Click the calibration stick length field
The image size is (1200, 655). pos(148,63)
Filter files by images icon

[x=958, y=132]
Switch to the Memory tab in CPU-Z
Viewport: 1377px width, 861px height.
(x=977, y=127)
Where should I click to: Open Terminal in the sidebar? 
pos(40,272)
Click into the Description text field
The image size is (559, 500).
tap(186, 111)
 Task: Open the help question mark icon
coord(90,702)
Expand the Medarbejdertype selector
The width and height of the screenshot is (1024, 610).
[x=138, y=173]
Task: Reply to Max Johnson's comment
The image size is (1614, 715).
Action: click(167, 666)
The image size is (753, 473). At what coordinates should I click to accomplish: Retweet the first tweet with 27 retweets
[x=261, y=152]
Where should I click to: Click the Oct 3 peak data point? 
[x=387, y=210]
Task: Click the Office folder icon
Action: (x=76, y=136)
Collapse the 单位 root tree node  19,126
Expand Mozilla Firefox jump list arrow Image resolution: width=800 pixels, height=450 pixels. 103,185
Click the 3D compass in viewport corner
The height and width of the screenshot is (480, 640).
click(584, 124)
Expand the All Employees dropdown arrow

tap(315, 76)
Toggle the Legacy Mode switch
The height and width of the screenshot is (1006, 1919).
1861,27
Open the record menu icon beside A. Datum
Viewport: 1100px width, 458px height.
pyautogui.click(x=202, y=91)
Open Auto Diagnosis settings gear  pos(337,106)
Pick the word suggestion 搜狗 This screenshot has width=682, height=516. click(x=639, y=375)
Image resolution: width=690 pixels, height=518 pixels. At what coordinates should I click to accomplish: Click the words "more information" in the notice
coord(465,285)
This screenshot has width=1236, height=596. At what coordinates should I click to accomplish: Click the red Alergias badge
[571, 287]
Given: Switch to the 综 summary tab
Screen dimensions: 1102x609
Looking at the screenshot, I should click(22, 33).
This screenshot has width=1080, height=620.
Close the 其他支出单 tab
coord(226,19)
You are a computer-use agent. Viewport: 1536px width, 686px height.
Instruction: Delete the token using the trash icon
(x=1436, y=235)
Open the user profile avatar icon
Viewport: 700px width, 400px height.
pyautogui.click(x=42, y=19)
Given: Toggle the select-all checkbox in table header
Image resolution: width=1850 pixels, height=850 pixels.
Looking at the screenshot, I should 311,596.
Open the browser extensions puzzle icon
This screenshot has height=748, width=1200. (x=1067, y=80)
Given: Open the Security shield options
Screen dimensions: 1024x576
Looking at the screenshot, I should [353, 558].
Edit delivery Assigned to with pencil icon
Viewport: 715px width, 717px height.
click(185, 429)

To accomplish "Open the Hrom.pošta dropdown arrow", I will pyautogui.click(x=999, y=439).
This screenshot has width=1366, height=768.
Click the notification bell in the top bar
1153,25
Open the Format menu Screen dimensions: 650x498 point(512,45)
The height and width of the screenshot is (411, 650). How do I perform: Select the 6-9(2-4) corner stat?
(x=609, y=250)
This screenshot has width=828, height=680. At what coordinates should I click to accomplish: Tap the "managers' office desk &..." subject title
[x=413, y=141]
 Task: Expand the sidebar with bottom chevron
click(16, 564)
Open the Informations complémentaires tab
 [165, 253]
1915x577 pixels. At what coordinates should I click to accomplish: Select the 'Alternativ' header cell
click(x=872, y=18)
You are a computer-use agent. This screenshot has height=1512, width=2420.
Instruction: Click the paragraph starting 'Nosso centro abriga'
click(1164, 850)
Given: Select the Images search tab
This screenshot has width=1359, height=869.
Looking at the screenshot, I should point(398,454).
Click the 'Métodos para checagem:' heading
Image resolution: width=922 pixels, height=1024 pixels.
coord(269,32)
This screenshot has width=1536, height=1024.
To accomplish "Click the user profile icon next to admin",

· · · · · · ·

Take the line above containing "Given: Switch to the 综 summary tab", the line containing "Given: Toggle the", and all lines in between, and copy them exactly without anything else.

Given: Switch to the 综 summary tab
Screen dimensions: 1102x609
Looking at the screenshot, I should click(22, 33).
This screenshot has width=1080, height=620.
Close the 其他支出单 tab
coord(226,19)
You are a computer-use agent. Viewport: 1536px width, 686px height.
Instruction: Delete the token using the trash icon
(x=1436, y=235)
Open the user profile avatar icon
Viewport: 700px width, 400px height.
pyautogui.click(x=42, y=19)
Given: Toggle the select-all checkbox in table header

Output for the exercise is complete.